About this exercise -
Could you write out the records exactly as they are given?

Data for analysis -

======

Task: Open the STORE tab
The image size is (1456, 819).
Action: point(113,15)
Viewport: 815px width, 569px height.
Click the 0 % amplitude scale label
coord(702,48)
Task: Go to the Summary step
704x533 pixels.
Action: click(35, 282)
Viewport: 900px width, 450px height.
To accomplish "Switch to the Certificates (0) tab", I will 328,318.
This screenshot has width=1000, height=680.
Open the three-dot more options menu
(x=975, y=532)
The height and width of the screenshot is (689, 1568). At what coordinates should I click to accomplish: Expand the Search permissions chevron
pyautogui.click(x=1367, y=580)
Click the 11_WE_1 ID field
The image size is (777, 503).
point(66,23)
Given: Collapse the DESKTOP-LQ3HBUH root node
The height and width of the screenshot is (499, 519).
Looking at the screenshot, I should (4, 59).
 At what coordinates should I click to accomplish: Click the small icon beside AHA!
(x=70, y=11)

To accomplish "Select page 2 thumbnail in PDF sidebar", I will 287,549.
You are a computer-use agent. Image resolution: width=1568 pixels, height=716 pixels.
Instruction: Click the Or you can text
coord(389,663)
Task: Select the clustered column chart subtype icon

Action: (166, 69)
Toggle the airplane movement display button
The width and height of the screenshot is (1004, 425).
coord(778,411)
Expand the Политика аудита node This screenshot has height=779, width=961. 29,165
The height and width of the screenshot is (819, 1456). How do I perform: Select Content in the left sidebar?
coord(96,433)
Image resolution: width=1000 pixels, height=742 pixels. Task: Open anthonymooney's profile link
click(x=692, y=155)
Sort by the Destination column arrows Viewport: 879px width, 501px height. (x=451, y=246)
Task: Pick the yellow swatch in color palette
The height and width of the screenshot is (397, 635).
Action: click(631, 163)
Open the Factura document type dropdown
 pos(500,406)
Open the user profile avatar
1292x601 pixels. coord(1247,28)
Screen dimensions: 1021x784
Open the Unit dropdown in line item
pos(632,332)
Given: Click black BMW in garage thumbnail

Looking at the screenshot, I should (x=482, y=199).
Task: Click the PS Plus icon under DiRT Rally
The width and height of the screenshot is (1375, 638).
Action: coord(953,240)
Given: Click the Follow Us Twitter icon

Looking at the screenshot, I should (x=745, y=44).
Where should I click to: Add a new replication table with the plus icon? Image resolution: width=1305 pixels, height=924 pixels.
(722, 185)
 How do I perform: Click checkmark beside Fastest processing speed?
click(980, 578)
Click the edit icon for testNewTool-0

======

Output of the exercise -
Task: Open the STORE tab
The image size is (1456, 819).
Action: point(113,15)
Viewport: 815px width, 569px height.
Click the 0 % amplitude scale label
coord(702,48)
Task: Go to the Summary step
704x533 pixels.
Action: click(35, 282)
Viewport: 900px width, 450px height.
To accomplish "Switch to the Certificates (0) tab", I will 328,318.
This screenshot has width=1000, height=680.
Open the three-dot more options menu
(x=975, y=532)
The height and width of the screenshot is (689, 1568). At what coordinates should I click to accomplish: Expand the Search permissions chevron
pyautogui.click(x=1367, y=580)
Click the 11_WE_1 ID field
The image size is (777, 503).
point(66,23)
Given: Collapse the DESKTOP-LQ3HBUH root node
The height and width of the screenshot is (499, 519).
Looking at the screenshot, I should (4, 59).
 At what coordinates should I click to accomplish: Click the small icon beside AHA!
(x=70, y=11)

To accomplish "Select page 2 thumbnail in PDF sidebar", I will 287,549.
You are a computer-use agent. Image resolution: width=1568 pixels, height=716 pixels.
Instruction: Click the Or you can text
coord(389,663)
Task: Select the clustered column chart subtype icon

Action: (166, 69)
Toggle the airplane movement display button
The width and height of the screenshot is (1004, 425).
coord(778,411)
Expand the Политика аудита node This screenshot has height=779, width=961. 29,165
The height and width of the screenshot is (819, 1456). How do I perform: Select Content in the left sidebar?
coord(96,433)
Image resolution: width=1000 pixels, height=742 pixels. Task: Open anthonymooney's profile link
click(x=692, y=155)
Sort by the Destination column arrows Viewport: 879px width, 501px height. (x=451, y=246)
Task: Pick the yellow swatch in color palette
The height and width of the screenshot is (397, 635).
Action: click(631, 163)
Open the Factura document type dropdown
 pos(500,406)
Open the user profile avatar
1292x601 pixels. coord(1247,28)
Screen dimensions: 1021x784
Open the Unit dropdown in line item
pos(632,332)
Given: Click black BMW in garage thumbnail

Looking at the screenshot, I should (x=482, y=199).
Task: Click the PS Plus icon under DiRT Rally
The width and height of the screenshot is (1375, 638).
Action: coord(953,240)
Given: Click the Follow Us Twitter icon

Looking at the screenshot, I should (x=745, y=44).
Where should I click to: Add a new replication table with the plus icon? Image resolution: width=1305 pixels, height=924 pixels.
(722, 185)
 How do I perform: Click checkmark beside Fastest processing speed?
click(980, 578)
Click the edit icon for testNewTool-0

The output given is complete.